J.J. : Quand j’ai écrit Bridges, j’avais pas mal de soucis et tout coucher sur le papier m’a soulagé. Plus je chante, plus je m’expose et mieux je me sens. J’ai l’impression qu’en étant totalement honnête, je permets aux gens de s’identifier avec moi et se sentir mieux dans leur peau… sans se préoccuper d’Instagram. C’est facile de se dire qu’on voudrait toujours avoir la belle vie, mais ce n’est pas tenable !
Diriez-vous que partager vos problèmes avec votre public vous permet de vous sentir mieux ?
J. J. : Pas mal de personnes que je rencontre pensent que ma vie est parfaite, mais ils ignorent ce qui s’est passé dans ma jeunesse ou dans certaines de mes relations les plus toxiques… Ils ne peuvent pas le savoir, parce que je ne passe pas mes journées à en parler. Pourtant, ces choses se sont passées et m’ont fait souffrir. Plus j’ai l’impression que je peux être honnête, plus je me dis que ça peut faire du bien à tout le monde ! Je me souviens avoir eu une crise de panique alors que je me trouvais dans la famille de mon compagnon, et je voulais disparaître tant j’avais honte. Au final, j’ai sauté dans la piscine toute habillée ! Mais quand ma belle-mère m’a confié avoir vécu la même chose, je me suis immédiatement mieux sentie. Partager ses expériences – même les plus mauvaises – ne peut être que positif !
Votre métier est fascinant pour tant de personnes que vous devez parfois avoir l’impression de ne pas pouvoir vous plaindre ?
J. J. : En un sens, oui. Même les membres de mon groupe – qui sont tous des hommes – me disent parfois qu’ils sont un peu jaloux de ne pas être dans la lumière… Avoir du succès va de pair avec l’anxiété. Et les réseaux sociaux ne font rien pour arranger ça ! Je ne vais pas poster une photo de ma dernière crise de panique sur Instagram, mais je vais essayer de me montrer sous mon meilleur jour alors que ce n’est pas la vérité.

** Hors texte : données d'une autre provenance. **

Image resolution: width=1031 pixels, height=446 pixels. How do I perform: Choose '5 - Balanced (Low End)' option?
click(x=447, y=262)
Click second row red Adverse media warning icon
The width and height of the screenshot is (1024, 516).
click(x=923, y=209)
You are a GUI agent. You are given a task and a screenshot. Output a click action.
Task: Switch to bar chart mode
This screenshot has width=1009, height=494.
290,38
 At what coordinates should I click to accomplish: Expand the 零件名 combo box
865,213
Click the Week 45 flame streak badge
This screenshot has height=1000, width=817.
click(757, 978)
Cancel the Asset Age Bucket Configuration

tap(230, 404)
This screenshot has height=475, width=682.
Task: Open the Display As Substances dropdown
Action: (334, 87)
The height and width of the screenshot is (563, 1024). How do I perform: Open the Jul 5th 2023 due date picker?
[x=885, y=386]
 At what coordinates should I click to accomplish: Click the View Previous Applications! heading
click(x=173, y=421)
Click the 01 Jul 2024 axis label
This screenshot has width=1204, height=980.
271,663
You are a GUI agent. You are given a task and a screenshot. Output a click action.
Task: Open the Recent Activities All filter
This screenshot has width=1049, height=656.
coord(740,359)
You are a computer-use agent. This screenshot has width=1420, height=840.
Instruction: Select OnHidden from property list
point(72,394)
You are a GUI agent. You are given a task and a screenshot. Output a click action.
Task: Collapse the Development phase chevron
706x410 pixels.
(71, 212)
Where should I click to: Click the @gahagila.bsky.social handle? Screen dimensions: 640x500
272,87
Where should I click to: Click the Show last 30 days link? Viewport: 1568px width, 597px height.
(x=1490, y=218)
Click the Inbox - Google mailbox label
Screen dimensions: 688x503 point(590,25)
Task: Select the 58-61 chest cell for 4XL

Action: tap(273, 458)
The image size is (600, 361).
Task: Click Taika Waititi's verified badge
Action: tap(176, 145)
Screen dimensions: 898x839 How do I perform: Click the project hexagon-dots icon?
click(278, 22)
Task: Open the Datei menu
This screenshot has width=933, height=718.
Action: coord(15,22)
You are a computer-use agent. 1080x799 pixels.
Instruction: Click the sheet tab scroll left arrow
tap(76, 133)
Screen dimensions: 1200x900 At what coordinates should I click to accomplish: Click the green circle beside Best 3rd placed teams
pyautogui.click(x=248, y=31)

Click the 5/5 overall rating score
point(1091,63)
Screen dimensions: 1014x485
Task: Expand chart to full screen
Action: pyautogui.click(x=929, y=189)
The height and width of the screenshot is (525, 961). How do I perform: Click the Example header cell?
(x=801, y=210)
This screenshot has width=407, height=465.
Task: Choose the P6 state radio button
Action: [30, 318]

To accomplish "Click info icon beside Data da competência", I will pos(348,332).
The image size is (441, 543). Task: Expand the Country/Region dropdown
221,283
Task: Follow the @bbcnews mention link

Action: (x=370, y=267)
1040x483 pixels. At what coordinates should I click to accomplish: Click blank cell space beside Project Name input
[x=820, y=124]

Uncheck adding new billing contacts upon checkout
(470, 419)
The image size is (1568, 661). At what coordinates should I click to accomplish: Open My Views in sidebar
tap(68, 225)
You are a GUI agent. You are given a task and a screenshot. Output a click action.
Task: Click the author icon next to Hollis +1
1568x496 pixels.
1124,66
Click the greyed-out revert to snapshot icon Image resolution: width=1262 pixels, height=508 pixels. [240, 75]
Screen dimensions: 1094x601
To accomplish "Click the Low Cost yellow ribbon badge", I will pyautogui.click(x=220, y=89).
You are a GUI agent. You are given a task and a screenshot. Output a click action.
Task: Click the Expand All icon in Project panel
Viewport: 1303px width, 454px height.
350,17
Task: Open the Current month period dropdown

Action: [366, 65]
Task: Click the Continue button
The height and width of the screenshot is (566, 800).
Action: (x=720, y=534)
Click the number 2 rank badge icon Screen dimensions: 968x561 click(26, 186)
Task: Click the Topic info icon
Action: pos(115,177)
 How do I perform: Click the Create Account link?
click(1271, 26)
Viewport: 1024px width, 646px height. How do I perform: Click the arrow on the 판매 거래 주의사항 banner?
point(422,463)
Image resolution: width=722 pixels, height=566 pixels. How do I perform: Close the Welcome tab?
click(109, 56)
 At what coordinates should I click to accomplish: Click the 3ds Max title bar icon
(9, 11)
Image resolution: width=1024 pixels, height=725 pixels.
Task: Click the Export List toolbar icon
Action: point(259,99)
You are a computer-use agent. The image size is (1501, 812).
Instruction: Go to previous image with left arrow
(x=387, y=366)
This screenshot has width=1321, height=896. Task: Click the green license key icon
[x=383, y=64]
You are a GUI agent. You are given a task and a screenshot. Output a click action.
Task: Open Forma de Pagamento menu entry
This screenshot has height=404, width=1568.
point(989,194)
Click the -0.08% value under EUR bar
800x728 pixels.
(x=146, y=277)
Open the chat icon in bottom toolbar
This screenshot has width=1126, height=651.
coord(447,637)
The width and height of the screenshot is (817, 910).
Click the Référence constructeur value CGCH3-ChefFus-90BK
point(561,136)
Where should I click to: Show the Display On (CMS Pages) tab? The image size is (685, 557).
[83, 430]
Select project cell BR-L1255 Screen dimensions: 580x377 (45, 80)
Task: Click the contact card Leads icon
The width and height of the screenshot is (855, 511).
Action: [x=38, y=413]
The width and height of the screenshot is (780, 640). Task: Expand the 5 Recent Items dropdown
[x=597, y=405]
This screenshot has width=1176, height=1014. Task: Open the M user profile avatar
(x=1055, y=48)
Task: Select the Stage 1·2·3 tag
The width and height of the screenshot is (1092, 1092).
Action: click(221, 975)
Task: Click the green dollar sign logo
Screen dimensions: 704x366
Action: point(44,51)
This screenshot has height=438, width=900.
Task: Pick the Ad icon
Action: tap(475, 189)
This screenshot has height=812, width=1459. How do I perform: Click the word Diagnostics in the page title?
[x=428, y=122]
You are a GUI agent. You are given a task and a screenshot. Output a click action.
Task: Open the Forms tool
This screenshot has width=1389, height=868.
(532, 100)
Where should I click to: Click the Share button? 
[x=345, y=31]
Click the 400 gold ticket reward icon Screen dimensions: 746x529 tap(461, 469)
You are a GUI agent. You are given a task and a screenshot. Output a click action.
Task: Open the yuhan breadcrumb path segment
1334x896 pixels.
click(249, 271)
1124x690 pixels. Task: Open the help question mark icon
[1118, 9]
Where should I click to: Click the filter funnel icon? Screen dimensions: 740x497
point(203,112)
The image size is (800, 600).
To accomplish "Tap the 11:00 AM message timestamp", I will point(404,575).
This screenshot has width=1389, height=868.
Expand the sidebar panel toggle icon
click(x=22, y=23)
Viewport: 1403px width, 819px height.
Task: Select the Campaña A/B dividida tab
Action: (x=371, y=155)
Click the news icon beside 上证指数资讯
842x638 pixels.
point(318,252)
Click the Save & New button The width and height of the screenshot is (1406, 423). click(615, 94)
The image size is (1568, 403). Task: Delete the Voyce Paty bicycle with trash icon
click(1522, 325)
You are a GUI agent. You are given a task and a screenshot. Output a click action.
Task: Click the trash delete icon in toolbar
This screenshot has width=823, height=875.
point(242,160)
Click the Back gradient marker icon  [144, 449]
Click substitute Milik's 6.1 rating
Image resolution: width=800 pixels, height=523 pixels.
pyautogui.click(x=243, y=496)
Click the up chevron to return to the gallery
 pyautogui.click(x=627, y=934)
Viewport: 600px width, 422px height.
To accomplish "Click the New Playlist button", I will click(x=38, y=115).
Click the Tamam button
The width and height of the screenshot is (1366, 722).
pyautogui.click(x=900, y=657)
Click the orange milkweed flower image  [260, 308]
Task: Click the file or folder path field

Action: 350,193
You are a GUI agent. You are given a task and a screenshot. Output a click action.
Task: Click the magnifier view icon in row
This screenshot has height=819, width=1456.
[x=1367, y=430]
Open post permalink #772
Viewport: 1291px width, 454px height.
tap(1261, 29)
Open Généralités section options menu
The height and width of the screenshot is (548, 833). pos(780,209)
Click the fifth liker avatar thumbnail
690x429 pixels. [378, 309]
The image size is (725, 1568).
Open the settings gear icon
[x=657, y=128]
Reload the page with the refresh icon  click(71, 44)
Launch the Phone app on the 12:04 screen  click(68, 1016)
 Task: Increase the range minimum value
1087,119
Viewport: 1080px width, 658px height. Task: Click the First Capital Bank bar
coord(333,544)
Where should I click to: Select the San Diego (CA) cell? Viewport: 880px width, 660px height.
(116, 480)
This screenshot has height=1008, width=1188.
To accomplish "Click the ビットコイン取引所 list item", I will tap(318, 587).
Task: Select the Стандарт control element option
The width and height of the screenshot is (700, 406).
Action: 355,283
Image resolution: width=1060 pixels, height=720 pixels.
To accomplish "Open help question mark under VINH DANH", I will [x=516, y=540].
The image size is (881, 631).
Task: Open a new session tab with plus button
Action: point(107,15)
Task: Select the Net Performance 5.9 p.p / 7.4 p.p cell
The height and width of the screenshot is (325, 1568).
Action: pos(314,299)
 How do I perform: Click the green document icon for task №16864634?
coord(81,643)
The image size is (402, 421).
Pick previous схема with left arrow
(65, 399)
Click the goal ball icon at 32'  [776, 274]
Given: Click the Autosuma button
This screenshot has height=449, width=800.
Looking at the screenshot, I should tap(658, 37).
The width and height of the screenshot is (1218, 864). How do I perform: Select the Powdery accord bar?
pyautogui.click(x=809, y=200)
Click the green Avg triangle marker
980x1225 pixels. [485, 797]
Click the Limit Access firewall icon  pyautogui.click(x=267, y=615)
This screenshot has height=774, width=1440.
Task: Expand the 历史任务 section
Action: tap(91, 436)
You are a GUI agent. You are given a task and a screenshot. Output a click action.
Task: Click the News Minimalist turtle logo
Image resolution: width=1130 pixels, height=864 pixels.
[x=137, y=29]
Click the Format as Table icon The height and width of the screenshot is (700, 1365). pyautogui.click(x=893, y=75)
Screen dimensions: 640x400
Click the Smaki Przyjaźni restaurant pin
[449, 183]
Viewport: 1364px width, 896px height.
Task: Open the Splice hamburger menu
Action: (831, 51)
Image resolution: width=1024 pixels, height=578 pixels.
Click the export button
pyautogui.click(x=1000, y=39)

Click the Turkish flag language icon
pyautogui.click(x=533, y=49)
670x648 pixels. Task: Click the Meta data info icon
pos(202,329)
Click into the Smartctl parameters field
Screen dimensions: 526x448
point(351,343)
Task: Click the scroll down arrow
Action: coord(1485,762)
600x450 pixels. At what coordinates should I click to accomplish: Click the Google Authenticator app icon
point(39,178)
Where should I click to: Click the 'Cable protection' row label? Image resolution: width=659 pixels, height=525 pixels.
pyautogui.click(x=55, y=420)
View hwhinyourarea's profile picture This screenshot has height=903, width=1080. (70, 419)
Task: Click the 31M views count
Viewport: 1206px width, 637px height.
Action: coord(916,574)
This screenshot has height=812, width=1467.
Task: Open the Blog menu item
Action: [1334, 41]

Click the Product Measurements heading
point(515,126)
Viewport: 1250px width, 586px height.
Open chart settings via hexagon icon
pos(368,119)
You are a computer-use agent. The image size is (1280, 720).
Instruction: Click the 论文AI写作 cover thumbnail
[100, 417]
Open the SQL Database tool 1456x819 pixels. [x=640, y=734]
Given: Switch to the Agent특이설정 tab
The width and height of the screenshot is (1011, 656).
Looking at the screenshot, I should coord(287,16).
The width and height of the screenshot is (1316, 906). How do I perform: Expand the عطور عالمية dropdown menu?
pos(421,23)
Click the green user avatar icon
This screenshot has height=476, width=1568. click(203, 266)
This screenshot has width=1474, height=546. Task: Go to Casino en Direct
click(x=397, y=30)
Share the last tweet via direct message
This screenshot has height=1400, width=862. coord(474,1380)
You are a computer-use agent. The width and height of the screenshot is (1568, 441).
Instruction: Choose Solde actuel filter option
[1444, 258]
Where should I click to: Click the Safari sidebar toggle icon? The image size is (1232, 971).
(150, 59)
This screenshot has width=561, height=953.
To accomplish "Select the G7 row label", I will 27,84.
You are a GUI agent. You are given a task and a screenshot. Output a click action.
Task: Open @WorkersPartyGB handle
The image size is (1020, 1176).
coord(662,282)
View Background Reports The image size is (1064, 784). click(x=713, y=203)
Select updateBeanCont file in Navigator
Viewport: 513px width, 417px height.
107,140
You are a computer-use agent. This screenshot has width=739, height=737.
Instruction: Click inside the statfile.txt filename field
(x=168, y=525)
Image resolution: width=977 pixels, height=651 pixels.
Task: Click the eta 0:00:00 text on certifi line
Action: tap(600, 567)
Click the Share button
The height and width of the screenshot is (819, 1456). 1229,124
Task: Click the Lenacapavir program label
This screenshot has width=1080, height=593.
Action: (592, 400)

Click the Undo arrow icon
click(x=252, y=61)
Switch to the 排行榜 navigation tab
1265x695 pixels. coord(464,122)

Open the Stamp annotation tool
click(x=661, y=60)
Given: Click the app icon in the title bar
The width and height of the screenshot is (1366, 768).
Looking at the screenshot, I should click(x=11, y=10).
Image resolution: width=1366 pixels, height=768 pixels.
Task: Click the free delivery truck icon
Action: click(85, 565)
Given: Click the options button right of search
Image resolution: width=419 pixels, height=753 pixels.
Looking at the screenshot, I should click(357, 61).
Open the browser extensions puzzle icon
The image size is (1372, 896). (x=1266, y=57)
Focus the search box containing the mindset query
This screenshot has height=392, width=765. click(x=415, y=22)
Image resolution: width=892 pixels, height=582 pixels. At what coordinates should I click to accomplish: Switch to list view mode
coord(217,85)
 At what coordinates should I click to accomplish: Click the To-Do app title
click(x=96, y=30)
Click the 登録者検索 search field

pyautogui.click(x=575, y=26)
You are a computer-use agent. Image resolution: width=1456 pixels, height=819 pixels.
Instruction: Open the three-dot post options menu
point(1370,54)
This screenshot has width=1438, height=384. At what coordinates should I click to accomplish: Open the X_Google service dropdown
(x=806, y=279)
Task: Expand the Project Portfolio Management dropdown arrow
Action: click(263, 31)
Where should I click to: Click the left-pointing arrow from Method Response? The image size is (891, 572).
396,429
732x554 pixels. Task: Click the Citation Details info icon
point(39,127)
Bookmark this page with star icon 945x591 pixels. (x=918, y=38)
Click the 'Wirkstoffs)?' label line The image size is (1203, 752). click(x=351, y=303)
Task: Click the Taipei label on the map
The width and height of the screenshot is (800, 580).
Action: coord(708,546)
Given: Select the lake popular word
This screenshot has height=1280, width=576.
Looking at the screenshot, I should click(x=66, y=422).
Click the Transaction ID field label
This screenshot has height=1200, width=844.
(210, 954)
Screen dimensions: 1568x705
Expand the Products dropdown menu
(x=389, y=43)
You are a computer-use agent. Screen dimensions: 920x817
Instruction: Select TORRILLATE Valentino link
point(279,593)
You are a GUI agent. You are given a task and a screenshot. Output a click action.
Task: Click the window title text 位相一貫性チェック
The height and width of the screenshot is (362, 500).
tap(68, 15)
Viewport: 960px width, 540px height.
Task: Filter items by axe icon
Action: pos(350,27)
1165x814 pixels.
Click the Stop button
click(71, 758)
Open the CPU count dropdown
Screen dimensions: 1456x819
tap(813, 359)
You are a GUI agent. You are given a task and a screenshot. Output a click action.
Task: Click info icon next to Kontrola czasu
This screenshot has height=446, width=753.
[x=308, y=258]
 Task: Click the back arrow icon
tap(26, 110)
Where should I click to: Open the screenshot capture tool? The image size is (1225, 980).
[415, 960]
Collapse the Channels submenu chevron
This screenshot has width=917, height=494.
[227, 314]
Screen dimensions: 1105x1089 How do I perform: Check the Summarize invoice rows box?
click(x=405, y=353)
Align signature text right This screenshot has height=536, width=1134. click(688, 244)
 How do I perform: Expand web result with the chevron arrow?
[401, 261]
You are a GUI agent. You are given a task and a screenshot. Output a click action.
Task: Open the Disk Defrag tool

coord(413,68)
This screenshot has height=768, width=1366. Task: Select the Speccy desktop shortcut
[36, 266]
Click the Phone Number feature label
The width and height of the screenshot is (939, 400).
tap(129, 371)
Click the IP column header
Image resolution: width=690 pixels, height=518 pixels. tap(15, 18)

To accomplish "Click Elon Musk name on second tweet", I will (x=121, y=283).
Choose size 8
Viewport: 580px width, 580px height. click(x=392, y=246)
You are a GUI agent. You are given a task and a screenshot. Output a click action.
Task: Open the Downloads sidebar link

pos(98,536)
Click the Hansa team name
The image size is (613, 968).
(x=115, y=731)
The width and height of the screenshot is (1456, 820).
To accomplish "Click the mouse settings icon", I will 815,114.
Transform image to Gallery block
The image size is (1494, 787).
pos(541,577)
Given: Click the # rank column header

Mais je suis toujours honnête avec les gens que je rencontre ! Je veux demeurer authentique, et si je montais sur scène en faisant comme si tout allait bien, les gens s’en rendraient compte. Reste qu’il y a une différence entre être honnête et se plaindre. Je ne crois pas que se plaindre mène à quoi que ce soit, parce qu’on doit toujours être reconnaissant de ce qu’on a.
Diriez-vous que le mouvement #MeToo a bouleversé le milieu de la musique ?
J. J. : Je n’y ai jamais vraiment prêté attention. Je ne suis pas dans le métier depuis suffisamment longtemps pour ça. Je me suis produite dans de petites salles pendant dix ans avant de signer mon premier contrat et de partir en tournée internationale. J’ai commencé à faire de la musique quand j’avais 13 ans et j’ai rencontré mon lot de mecs lourds, mais je ne crois pas que ça changera de sitôt. Je n’ai pas vraiment remarqué de changement particulier au sein du milieu de la musique parce que j’ai la chance de travailler avec une équipe qui m’a toujours bien traitée. Partir en tournée signifie souvent n’être entourée que d’hommes, et ce n’est pas toujours facile… surtout que je suis très émotive. Trouver des endroits où je pouvais pleurer en paix a parfois été difficile, et la première fois que mon équipe m’a vu dans cet état, ils m’ont regardé différemment. Du coup, j’essaye d’être toujours seule… ce qui est un peu stupide ! Mais c’est mon rôle d’être forte même quand je ne le suis pas.